*Problem statement*
In the entries below, the lines from the one with "Task: Switch to the Logic tab" through the one with "The width and" are to be copied exactly; both ends count.

*Provided records*
»»
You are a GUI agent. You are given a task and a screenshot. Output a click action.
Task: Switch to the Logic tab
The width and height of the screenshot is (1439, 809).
««
»»
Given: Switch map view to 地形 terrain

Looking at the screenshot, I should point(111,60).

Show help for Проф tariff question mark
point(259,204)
««
»»
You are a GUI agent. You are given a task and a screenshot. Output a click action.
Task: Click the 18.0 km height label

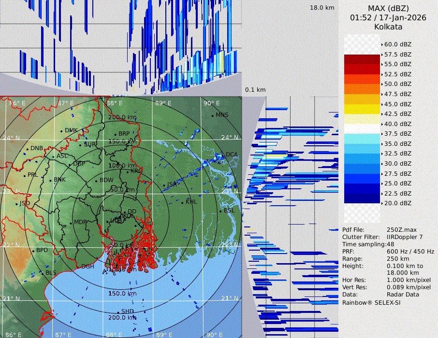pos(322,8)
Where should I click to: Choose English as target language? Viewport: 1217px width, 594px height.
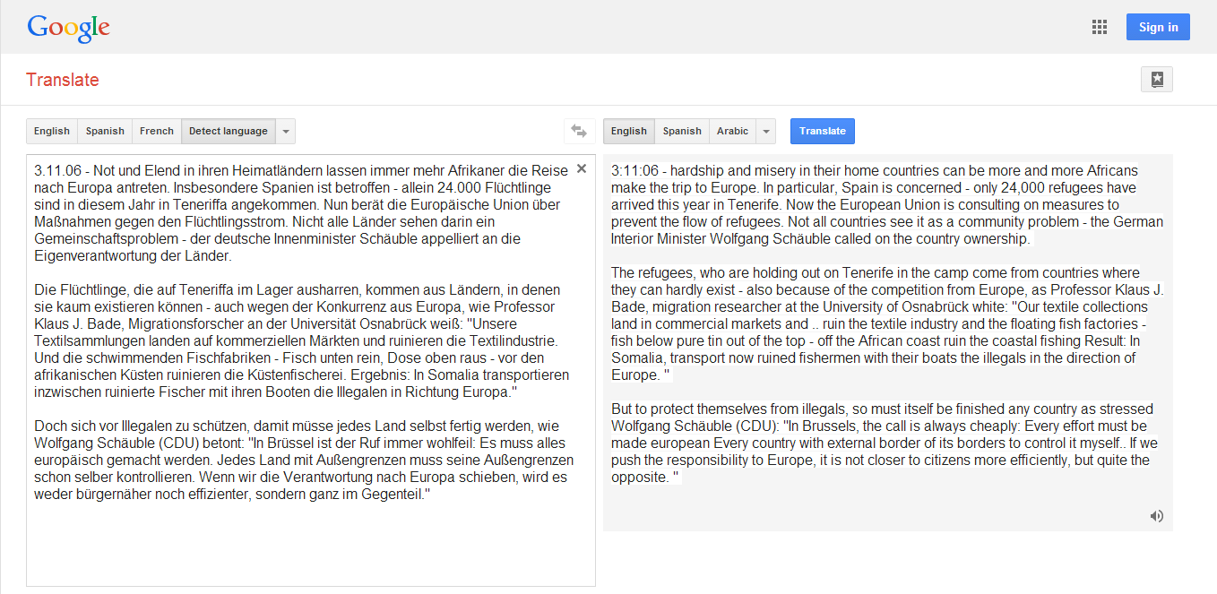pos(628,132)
««
*Task response*
Task: Switch to the Logic tab
The width and height of the screenshot is (1439, 809).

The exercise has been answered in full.